(Passage for review):
Segment Open

Strengths and limitations

Our study has limitations. We analysed data collected during routine care and in actual practice settings for clinical rather than research purposes. It is therefore expected that some information will be incompletely reported, leading to potential misclassification. The variability observed in testing practices and the similarity in the distribution of important comorbidities, symptoms and demographics in the tested vs tested+ cohorts suggests targeted testing for subjects with severe forms of disease in the first months of the pandemic. The lack of mild infections limits our ability to identify key variables associated with susceptibility to infection. Underreporting of symptoms in EHR is another limitation of the study which can be due to factors such as source of data, testing availability, model of care, and reimbursement policies. We observed wide-spread variation in symptom reporting and a generally lower prevalence of symptoms compared to previous literature. Despite this, our study suggests that symptoms such as cough and fever remain key disease features, predictive of a positive test. We were not able to describe characteristics of the population tested negative for SARS-CoV-2 given the transient state of this population and specifically the difficulties in accurately ascertaining this cohort during a pandemic. However, the majority of the tested population consists of persons who tested negative for SARS-CoV-2 with tested+ cohort comprising at most 6.7% of the tested cohort. As such, the observed difference in characteristics and outcomes between the tested and tested+ cohorts are largely explained by the tested negative population.

Segment Closed

(Collected data)
Segment Open

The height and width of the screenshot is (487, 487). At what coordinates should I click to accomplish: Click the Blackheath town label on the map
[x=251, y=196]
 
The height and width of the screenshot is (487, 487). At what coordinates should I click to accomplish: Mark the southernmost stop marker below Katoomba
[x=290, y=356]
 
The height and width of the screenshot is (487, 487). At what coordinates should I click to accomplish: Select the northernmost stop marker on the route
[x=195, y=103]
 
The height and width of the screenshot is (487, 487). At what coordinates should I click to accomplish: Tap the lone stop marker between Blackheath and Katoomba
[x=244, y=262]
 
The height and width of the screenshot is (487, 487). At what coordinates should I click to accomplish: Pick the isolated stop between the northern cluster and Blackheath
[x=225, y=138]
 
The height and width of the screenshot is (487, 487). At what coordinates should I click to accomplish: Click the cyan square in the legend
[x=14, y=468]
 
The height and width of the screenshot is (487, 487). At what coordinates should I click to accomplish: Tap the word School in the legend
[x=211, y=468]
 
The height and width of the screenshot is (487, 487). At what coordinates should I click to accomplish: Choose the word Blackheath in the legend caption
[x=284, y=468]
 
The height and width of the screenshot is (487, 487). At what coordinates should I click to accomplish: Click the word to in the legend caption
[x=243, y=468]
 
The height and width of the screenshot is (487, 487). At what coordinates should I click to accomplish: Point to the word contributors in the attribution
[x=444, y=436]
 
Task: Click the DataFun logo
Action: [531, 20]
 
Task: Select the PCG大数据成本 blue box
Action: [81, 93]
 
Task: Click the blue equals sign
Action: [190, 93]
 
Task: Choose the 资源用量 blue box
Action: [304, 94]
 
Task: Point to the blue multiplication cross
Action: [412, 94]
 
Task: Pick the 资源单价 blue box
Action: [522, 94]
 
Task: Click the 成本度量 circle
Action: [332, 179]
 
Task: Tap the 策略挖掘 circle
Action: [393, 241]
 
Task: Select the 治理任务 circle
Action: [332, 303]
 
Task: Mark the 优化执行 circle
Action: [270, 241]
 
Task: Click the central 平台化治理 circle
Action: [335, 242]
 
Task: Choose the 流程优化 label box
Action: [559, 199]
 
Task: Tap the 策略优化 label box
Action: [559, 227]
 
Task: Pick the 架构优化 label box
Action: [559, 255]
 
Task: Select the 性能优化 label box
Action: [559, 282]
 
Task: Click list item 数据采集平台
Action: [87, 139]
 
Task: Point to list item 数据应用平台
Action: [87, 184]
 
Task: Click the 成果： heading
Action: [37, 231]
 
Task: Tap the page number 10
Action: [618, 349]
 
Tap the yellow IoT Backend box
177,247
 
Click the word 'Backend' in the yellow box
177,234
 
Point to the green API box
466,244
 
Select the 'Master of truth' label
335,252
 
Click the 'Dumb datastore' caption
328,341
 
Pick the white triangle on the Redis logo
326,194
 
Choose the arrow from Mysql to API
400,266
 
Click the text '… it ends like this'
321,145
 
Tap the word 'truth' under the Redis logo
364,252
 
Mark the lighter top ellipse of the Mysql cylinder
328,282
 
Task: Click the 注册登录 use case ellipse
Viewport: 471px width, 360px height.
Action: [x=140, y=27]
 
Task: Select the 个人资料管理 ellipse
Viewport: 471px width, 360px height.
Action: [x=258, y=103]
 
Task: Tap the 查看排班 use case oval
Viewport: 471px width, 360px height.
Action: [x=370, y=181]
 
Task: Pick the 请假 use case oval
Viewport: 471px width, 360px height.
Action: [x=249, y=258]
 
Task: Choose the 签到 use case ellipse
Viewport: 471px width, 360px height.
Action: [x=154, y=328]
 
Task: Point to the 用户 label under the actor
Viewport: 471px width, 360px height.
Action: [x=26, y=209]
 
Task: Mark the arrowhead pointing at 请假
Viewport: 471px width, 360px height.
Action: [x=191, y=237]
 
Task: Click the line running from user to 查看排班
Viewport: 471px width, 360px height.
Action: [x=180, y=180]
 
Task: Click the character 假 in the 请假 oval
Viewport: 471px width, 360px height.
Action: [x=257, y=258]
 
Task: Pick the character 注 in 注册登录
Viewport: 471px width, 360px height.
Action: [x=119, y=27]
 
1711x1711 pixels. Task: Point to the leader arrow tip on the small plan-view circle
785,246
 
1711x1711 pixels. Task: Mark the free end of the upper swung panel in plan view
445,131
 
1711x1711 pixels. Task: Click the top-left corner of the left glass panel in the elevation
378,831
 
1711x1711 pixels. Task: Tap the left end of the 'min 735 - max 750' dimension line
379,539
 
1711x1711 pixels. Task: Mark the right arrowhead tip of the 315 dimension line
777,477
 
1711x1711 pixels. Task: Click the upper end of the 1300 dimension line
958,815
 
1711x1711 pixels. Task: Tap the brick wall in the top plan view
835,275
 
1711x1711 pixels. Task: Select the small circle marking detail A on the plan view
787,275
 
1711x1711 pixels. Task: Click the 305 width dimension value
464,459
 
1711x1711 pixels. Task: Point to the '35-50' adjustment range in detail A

Segment Closed

(What you need to do):
• a. In the passage on study limitations, what is the largest share of the tested cohort that the tested+ cohort made up?
• b. Extend the passage on study limitations with a few more sentences, picking up after its final sentence.
These rows come from a separate source.

(Answers in order):
• a. At most 6.7% of the tested cohort.

• b.
This study also has strengths. First, this is the largest patient-level cohort of COVID-19 tested and tested+ patients to date. This allowed us to study the observed risks of relatively uncommon outcomes, otherwise not identifiable in smaller datasets. Secondly, we obtained data from multiple centres, three countries, three continents, and covering almost 6 months of 2020, allowing for a comprehensive characterisation of the study population, their key baseline characteristics, symptoms and 30-day outcomes. Finally, the use of routinely collected data from multiple sources maximized the external validity and generalizability of our findings to our settings internationally, whilst minimising Hawthorne effects and selection bias.

Conclusions

In the largest cohort study to date, adult women were the majority of the almost 3.32 million people tested, and of the >219,000 tested positive study participants. Fever, cough and dyspnoea were the most common symptoms, more frequently reported in patients tested positive for SARS-CoV-2. The observed heterogeneity in testing practices complicated an accurate measurement of health outcomes related to COVID-19 in the first half of 2020. With increasing testing capacity, as recommended by the WHO[30], the test+/tested ratio declined in May and June compared to March/April. Ensuring sufficient testing capacity will remain a challenge during the current second wave. If achieved, keeping a low (e.g. <5%) test+/tested ratio will help control and understand the COVID-19 pandemic in the coming months.